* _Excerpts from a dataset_

****************************************

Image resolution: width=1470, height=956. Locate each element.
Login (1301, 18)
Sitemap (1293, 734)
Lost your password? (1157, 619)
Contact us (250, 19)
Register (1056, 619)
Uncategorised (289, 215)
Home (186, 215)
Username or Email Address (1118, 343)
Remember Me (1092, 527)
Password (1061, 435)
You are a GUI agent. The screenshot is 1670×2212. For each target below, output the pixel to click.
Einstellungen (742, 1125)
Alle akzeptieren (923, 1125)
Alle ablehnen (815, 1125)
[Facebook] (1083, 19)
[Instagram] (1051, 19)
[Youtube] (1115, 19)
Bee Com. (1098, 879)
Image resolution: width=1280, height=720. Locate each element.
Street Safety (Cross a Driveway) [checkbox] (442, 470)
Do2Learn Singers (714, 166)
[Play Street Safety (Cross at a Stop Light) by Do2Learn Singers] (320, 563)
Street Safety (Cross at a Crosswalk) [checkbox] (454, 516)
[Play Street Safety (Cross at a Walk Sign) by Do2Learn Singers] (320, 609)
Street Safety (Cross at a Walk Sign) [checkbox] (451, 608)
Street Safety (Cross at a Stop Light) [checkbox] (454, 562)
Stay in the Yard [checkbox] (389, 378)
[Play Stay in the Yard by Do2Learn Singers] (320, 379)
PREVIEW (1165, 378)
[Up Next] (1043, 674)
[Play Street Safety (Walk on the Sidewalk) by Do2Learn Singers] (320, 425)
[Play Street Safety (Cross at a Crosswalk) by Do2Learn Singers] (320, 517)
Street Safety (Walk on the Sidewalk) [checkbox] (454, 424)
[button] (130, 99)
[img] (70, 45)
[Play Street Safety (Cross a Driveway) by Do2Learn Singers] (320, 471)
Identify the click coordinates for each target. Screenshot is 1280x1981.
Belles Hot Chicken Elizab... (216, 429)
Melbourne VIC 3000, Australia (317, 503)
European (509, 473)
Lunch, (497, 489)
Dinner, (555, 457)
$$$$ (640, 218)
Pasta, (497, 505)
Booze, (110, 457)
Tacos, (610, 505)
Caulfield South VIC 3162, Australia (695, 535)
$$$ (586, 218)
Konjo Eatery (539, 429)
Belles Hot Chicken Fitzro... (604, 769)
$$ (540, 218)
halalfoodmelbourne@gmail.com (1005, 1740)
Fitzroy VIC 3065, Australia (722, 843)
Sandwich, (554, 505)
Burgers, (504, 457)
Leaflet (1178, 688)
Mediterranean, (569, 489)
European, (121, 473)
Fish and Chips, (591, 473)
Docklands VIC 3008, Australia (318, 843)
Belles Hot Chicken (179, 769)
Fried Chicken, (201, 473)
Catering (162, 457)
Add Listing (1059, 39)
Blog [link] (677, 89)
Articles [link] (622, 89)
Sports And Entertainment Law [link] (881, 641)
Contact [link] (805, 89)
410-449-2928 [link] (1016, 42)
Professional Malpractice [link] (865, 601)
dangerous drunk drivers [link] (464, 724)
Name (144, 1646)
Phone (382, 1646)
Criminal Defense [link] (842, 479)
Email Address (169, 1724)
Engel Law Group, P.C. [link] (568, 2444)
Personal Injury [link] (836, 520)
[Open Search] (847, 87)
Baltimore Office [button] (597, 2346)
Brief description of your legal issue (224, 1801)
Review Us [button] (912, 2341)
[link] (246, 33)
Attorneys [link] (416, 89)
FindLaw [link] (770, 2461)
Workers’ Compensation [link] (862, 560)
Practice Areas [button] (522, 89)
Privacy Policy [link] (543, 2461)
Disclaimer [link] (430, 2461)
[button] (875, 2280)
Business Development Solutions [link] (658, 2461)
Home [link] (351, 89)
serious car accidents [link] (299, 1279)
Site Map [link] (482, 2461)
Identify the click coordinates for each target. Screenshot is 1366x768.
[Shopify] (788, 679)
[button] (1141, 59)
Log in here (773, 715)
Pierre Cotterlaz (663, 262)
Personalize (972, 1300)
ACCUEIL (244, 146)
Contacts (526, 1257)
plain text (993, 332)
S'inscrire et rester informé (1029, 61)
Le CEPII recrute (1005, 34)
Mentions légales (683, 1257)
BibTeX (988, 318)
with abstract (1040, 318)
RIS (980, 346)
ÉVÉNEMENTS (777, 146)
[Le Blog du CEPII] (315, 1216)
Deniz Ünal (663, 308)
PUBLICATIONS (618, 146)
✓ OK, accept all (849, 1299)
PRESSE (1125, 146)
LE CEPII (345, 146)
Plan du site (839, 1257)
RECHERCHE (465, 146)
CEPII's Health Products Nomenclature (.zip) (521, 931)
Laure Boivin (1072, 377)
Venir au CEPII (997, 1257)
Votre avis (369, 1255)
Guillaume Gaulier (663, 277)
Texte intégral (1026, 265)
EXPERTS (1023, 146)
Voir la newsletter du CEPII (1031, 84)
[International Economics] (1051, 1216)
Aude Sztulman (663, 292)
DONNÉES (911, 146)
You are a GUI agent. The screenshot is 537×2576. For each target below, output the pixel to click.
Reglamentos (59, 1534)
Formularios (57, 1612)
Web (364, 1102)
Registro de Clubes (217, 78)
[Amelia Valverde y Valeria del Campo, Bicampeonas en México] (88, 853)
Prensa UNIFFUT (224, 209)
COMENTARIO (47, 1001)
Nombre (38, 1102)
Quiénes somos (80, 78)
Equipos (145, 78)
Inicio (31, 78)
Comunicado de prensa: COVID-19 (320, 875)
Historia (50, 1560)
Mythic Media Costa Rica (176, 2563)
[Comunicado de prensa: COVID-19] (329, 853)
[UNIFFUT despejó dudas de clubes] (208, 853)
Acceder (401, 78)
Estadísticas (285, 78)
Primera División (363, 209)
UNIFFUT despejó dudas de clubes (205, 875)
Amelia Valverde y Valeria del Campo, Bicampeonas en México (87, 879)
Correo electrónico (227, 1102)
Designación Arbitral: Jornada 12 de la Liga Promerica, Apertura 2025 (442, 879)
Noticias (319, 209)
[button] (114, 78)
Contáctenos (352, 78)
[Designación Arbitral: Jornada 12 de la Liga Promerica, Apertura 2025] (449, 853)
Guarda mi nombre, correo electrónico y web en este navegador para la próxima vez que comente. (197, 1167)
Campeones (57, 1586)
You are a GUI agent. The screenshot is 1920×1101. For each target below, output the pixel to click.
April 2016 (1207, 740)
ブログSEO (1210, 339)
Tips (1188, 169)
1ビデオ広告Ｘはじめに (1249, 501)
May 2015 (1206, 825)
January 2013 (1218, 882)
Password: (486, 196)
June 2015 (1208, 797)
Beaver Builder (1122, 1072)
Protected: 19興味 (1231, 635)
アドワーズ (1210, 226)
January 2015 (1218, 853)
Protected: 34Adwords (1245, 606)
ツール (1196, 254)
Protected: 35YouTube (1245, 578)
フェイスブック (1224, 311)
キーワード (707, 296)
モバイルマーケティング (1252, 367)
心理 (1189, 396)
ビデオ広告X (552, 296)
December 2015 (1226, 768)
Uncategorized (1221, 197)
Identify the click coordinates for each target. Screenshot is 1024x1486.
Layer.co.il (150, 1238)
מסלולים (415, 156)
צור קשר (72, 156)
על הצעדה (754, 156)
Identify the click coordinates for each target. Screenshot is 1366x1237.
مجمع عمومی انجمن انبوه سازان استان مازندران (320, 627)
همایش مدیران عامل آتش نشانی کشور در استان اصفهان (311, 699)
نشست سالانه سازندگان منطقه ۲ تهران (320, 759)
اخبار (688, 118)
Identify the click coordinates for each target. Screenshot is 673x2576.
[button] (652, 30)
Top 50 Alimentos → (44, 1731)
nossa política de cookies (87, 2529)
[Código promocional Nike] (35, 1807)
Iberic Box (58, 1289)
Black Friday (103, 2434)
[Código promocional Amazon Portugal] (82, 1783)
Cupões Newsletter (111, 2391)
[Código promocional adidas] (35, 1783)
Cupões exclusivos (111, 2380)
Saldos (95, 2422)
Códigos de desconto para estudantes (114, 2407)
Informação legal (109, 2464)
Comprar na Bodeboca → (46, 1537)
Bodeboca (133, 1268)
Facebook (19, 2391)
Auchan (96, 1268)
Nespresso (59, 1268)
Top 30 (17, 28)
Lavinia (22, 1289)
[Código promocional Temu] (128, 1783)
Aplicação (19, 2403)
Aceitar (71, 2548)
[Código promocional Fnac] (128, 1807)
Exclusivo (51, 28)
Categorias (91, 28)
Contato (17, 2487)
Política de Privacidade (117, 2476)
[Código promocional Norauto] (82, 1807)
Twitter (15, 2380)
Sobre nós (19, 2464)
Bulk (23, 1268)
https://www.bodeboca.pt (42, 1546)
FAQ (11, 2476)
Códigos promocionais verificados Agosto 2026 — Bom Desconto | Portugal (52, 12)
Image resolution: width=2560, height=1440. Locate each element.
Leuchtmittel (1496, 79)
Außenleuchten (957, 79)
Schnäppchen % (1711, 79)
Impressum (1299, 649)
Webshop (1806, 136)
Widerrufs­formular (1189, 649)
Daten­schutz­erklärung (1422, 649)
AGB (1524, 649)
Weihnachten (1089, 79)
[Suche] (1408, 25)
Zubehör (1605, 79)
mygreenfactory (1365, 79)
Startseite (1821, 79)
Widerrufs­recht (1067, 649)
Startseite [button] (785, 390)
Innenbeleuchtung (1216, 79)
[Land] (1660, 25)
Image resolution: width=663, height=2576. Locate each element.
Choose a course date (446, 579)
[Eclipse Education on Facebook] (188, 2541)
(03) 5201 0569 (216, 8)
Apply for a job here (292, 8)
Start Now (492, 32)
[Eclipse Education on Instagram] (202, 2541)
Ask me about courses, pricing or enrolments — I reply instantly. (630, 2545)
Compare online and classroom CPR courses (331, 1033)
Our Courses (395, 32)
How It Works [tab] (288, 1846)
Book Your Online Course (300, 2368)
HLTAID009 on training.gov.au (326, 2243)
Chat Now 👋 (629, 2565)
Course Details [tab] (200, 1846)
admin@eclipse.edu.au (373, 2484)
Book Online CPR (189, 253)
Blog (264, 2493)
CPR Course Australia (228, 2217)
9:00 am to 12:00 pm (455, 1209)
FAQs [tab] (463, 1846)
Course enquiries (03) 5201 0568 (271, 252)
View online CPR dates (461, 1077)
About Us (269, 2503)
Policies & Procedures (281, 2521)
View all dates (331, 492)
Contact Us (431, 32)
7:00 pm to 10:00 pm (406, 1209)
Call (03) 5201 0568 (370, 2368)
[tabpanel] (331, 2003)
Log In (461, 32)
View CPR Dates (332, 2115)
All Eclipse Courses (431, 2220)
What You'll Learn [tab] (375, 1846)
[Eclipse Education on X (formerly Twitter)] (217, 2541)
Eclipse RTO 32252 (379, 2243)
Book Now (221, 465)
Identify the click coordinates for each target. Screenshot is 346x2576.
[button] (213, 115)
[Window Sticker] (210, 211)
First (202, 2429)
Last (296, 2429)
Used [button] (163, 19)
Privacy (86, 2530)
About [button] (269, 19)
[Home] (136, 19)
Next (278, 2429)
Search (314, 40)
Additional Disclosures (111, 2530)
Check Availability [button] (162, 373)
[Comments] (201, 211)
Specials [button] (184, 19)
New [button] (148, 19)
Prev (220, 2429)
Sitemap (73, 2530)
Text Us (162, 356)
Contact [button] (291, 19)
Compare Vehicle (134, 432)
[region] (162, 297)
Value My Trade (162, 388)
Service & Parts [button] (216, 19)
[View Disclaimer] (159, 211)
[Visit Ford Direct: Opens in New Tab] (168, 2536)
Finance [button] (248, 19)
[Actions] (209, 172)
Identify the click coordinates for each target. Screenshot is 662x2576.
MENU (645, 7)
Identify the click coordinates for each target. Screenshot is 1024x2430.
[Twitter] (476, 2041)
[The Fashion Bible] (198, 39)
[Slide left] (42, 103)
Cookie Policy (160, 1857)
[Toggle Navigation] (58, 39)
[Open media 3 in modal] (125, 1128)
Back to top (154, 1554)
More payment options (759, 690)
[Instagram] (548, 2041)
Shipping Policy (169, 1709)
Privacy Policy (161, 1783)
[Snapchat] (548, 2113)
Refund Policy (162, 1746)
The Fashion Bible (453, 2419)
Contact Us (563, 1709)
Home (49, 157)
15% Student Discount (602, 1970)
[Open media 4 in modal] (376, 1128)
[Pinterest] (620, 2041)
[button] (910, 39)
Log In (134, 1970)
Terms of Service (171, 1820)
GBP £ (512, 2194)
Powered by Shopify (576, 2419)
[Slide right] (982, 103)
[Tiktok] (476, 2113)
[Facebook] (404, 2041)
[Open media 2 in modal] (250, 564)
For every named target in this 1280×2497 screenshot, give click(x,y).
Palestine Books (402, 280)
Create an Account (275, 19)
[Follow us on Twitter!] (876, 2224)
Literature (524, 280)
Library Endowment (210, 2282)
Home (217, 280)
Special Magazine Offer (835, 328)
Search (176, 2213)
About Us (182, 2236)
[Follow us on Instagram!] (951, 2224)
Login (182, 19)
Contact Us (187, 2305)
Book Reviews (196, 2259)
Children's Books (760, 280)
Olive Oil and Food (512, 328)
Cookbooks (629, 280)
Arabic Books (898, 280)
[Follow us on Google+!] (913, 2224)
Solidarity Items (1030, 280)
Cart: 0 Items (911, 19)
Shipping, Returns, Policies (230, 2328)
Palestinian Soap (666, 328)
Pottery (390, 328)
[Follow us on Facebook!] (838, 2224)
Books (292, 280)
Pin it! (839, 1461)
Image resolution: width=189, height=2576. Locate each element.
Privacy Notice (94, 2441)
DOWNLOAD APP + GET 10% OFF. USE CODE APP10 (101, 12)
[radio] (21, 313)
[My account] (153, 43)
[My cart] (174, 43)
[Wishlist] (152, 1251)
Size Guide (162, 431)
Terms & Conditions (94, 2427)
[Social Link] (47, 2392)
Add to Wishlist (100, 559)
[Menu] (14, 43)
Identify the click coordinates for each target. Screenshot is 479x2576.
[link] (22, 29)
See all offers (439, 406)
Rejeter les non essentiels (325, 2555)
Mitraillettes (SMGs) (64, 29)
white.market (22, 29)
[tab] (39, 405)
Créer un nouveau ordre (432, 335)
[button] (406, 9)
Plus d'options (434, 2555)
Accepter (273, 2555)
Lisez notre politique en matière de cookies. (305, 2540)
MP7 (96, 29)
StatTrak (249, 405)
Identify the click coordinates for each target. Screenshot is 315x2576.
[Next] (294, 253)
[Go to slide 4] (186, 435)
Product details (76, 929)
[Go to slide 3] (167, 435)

****************************************

* _To do_
Copy, please, exactly the lines that start at the first line of the data and end at the line containing "Street Safety (Cross at a Walk Sign) [checkbox]", both kept and no others.

* _Answer for the task_
Image resolution: width=1470, height=956. Locate each element.
Login (1301, 18)
Sitemap (1293, 734)
Lost your password? (1157, 619)
Contact us (250, 19)
Register (1056, 619)
Uncategorised (289, 215)
Home (186, 215)
Username or Email Address (1118, 343)
Remember Me (1092, 527)
Password (1061, 435)
You are a GUI agent. The screenshot is 1670×2212. For each target below, output the pixel to click.
Einstellungen (742, 1125)
Alle akzeptieren (923, 1125)
Alle ablehnen (815, 1125)
[Facebook] (1083, 19)
[Instagram] (1051, 19)
[Youtube] (1115, 19)
Bee Com. (1098, 879)
Image resolution: width=1280, height=720. Locate each element.
Street Safety (Cross a Driveway) [checkbox] (442, 470)
Do2Learn Singers (714, 166)
[Play Street Safety (Cross at a Stop Light) by Do2Learn Singers] (320, 563)
Street Safety (Cross at a Crosswalk) [checkbox] (454, 516)
[Play Street Safety (Cross at a Walk Sign) by Do2Learn Singers] (320, 609)
Street Safety (Cross at a Walk Sign) [checkbox] (451, 608)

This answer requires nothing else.